Notice

This page show a previous version of the article

Using the Tatoeba Corpus for Your Own Projects

Terms of Use

Warning: The Tatoeba Corpus is not error-free.

  • Due to the nature of a public collaborative project, this data will never be 100% free of errors.
  • Be aware of the following.
    • We allow non-native speakers to contribute in languages they are learning.
    • We ask our members not to change archaic language to something that currently sounds natural.
    • We allow our members to submit book titles and other things you might not consider sentences.
  • Translations may not always be accurate, even though the linked sentences are correct sentences.

Suggestions for Those Planning to Use the Corpus

  • Don't use the whole corpus, but do some filtering out of obviously suspect items. (Things like items tagged @need native check, @change, archaic, non-sentence, etc. Browse Tags to find others.)
  • You may want to eliminate all sentences not "owned" by native speakers.
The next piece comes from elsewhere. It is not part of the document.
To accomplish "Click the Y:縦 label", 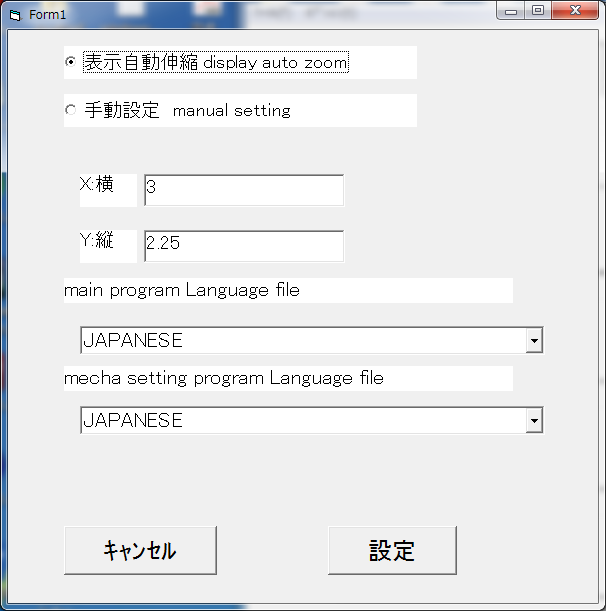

However, even this will not guarantee perfect data. (See Tatoeba.org Native Speakers maintained by CK)
  • You should inform your audience that the data may contain errors (See an example) and explain what steps you have taken to help minimize the errors.
  • Since corrections are being made all the time, you should frequently update your project so your audience benefits from these corrections.
  • You might want to only use sentences you have personally proofread if you are creating materials for people studying a foreign language. This helps make sure that what you are teaching people isn't a mistake.

Download the Tatoeba Corpus

  • Downloads are updated every Saturday at 9:00 a.m. (GMT)
  • Note: Downloads are actually ready about 15 minutes later.